→ REQUIREMENT
Without skipping anything, print all of the data exactly.

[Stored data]
::::
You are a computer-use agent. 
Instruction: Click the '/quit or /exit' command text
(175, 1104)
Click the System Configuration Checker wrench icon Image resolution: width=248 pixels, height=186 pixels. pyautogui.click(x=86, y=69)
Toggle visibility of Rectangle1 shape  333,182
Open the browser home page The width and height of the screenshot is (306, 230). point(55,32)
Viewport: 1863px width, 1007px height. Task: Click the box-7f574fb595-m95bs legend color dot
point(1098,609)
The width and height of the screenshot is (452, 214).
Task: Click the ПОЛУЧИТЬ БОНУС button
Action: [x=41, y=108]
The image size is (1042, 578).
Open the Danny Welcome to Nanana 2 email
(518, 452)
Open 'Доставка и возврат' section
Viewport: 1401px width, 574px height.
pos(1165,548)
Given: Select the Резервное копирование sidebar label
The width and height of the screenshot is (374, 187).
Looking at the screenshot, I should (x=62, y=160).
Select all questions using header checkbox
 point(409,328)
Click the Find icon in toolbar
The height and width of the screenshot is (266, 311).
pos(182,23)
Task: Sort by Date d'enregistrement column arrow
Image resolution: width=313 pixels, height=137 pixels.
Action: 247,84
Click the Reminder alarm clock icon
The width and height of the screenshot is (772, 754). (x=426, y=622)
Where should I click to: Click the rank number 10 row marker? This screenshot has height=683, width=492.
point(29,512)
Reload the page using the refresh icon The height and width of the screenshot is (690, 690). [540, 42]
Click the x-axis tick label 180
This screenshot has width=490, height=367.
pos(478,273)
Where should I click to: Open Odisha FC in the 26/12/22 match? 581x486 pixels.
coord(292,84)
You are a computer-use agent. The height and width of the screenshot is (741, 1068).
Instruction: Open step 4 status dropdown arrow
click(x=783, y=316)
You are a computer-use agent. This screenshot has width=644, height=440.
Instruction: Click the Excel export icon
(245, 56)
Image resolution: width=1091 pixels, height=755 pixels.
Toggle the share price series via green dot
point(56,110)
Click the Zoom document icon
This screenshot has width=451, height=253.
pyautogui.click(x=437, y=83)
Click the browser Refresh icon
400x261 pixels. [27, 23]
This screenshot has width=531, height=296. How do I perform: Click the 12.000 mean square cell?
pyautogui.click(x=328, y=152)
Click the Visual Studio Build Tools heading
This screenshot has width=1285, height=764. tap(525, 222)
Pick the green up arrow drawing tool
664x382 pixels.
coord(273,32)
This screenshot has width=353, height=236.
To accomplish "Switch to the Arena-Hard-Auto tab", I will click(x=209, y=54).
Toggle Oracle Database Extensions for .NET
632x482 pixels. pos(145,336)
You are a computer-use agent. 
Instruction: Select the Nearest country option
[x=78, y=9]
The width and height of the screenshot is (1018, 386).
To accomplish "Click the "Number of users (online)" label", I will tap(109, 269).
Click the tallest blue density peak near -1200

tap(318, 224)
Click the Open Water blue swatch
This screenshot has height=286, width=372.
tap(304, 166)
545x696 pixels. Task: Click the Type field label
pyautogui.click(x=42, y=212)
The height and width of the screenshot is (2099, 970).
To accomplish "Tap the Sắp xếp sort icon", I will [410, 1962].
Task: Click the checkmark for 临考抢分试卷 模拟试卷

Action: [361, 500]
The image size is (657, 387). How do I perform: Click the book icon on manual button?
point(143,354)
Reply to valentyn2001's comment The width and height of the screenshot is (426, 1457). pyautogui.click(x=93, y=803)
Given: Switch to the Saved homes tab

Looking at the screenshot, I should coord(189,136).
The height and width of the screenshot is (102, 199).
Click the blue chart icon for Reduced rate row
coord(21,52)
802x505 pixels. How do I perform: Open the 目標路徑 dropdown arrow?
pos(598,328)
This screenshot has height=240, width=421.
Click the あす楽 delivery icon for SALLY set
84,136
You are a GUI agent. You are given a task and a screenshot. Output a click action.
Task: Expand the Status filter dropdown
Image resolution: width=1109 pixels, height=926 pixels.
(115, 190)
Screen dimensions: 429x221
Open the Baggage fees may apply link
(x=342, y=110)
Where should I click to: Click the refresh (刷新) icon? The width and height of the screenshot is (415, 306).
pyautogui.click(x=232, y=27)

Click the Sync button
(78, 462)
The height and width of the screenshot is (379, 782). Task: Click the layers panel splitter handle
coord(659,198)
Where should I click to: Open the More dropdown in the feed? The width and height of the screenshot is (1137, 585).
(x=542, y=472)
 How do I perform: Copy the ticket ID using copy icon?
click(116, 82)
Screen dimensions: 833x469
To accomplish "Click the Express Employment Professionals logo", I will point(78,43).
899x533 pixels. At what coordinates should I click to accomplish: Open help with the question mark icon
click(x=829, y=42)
::::
→ OUTPUT FOR THIS TASK
You are a computer-use agent. 
Instruction: Click the '/quit or /exit' command text
(175, 1104)
Click the System Configuration Checker wrench icon Image resolution: width=248 pixels, height=186 pixels. pyautogui.click(x=86, y=69)
Toggle visibility of Rectangle1 shape  333,182
Open the browser home page The width and height of the screenshot is (306, 230). point(55,32)
Viewport: 1863px width, 1007px height. Task: Click the box-7f574fb595-m95bs legend color dot
point(1098,609)
The width and height of the screenshot is (452, 214).
Task: Click the ПОЛУЧИТЬ БОНУС button
Action: [x=41, y=108]
The image size is (1042, 578).
Open the Danny Welcome to Nanana 2 email
(518, 452)
Open 'Доставка и возврат' section
Viewport: 1401px width, 574px height.
pos(1165,548)
Given: Select the Резервное копирование sidebar label
The width and height of the screenshot is (374, 187).
Looking at the screenshot, I should (x=62, y=160).
Select all questions using header checkbox
 point(409,328)
Click the Find icon in toolbar
The height and width of the screenshot is (266, 311).
pos(182,23)
Task: Sort by Date d'enregistrement column arrow
Image resolution: width=313 pixels, height=137 pixels.
Action: 247,84
Click the Reminder alarm clock icon
The width and height of the screenshot is (772, 754). (x=426, y=622)
Where should I click to: Click the rank number 10 row marker? This screenshot has height=683, width=492.
point(29,512)
Reload the page using the refresh icon The height and width of the screenshot is (690, 690). [540, 42]
Click the x-axis tick label 180
This screenshot has width=490, height=367.
pos(478,273)
Where should I click to: Open Odisha FC in the 26/12/22 match? 581x486 pixels.
coord(292,84)
You are a computer-use agent. The height and width of the screenshot is (741, 1068).
Instruction: Open step 4 status dropdown arrow
click(x=783, y=316)
You are a computer-use agent. This screenshot has width=644, height=440.
Instruction: Click the Excel export icon
(245, 56)
Image resolution: width=1091 pixels, height=755 pixels.
Toggle the share price series via green dot
point(56,110)
Click the Zoom document icon
This screenshot has width=451, height=253.
pyautogui.click(x=437, y=83)
Click the browser Refresh icon
400x261 pixels. [27, 23]
This screenshot has width=531, height=296. How do I perform: Click the 12.000 mean square cell?
pyautogui.click(x=328, y=152)
Click the Visual Studio Build Tools heading
This screenshot has width=1285, height=764. tap(525, 222)
Pick the green up arrow drawing tool
664x382 pixels.
coord(273,32)
This screenshot has width=353, height=236.
To accomplish "Switch to the Arena-Hard-Auto tab", I will click(x=209, y=54).
Toggle Oracle Database Extensions for .NET
632x482 pixels. pos(145,336)
You are a computer-use agent. 
Instruction: Select the Nearest country option
[x=78, y=9]
The width and height of the screenshot is (1018, 386).
To accomplish "Click the "Number of users (online)" label", I will tap(109, 269).
Click the tallest blue density peak near -1200

tap(318, 224)
Click the Open Water blue swatch
This screenshot has height=286, width=372.
tap(304, 166)
545x696 pixels. Task: Click the Type field label
pyautogui.click(x=42, y=212)
The height and width of the screenshot is (2099, 970).
To accomplish "Tap the Sắp xếp sort icon", I will [410, 1962].
Task: Click the checkmark for 临考抢分试卷 模拟试卷

Action: [361, 500]
The image size is (657, 387). How do I perform: Click the book icon on manual button?
point(143,354)
Reply to valentyn2001's comment The width and height of the screenshot is (426, 1457). pyautogui.click(x=93, y=803)
Given: Switch to the Saved homes tab

Looking at the screenshot, I should coord(189,136).
The height and width of the screenshot is (102, 199).
Click the blue chart icon for Reduced rate row
coord(21,52)
802x505 pixels. How do I perform: Open the 目標路徑 dropdown arrow?
pos(598,328)
This screenshot has height=240, width=421.
Click the あす楽 delivery icon for SALLY set
84,136
You are a GUI agent. You are given a task and a screenshot. Output a click action.
Task: Expand the Status filter dropdown
Image resolution: width=1109 pixels, height=926 pixels.
(115, 190)
Screen dimensions: 429x221
Open the Baggage fees may apply link
(x=342, y=110)
Where should I click to: Click the refresh (刷新) icon? The width and height of the screenshot is (415, 306).
pyautogui.click(x=232, y=27)

Click the Sync button
(78, 462)
The height and width of the screenshot is (379, 782). Task: Click the layers panel splitter handle
coord(659,198)
Where should I click to: Open the More dropdown in the feed? The width and height of the screenshot is (1137, 585).
(x=542, y=472)
 How do I perform: Copy the ticket ID using copy icon?
click(116, 82)
Screen dimensions: 833x469
To accomplish "Click the Express Employment Professionals logo", I will point(78,43).
899x533 pixels. At what coordinates should I click to accomplish: Open help with the question mark icon
click(x=829, y=42)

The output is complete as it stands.